Task objective: Look through the data below and count each line where the word "text" appears. Reply with the count alone.

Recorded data
BEGIN
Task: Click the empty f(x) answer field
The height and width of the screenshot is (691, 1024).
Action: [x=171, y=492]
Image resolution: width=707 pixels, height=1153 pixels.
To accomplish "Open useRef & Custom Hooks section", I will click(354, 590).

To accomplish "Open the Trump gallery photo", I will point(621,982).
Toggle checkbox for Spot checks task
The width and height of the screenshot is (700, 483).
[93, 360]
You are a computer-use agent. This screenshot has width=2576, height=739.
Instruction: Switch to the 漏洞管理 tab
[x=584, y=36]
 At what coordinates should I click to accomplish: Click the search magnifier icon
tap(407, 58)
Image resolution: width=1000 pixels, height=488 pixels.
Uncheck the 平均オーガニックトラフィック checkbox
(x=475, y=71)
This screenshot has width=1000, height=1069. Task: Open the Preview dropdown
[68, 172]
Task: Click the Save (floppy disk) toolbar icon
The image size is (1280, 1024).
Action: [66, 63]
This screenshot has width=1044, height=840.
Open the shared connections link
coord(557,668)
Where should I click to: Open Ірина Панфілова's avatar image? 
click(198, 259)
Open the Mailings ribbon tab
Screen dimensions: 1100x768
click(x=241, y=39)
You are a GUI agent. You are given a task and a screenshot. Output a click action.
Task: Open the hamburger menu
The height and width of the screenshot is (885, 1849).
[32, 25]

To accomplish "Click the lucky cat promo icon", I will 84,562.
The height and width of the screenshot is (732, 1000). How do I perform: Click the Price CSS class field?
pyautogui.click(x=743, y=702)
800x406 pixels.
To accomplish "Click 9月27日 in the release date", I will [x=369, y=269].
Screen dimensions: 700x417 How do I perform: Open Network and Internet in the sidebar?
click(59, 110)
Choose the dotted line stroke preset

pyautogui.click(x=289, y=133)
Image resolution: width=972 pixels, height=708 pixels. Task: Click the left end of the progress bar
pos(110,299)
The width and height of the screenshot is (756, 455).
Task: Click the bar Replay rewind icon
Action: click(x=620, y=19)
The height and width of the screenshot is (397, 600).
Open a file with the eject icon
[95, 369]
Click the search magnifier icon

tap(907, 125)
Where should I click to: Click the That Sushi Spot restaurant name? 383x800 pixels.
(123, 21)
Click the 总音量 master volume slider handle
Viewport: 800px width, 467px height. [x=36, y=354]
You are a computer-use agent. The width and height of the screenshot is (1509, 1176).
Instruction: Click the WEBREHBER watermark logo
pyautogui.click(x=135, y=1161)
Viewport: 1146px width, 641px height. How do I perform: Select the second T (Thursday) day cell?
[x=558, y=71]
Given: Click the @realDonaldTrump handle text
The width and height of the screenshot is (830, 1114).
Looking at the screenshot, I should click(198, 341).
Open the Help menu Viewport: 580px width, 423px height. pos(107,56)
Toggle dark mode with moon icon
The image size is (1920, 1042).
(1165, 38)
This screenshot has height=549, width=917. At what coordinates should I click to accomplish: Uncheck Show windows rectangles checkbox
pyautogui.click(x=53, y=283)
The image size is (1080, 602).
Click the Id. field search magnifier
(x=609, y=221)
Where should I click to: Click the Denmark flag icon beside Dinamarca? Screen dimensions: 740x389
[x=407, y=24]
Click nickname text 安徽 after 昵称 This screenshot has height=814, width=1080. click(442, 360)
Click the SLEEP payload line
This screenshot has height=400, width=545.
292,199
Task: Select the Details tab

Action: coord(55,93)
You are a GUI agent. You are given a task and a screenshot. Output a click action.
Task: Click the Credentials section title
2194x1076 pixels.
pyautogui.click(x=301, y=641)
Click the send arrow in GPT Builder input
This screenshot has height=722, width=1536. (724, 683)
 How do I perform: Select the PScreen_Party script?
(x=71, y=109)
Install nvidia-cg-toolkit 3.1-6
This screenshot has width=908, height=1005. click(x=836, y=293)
END
Worked solution: 2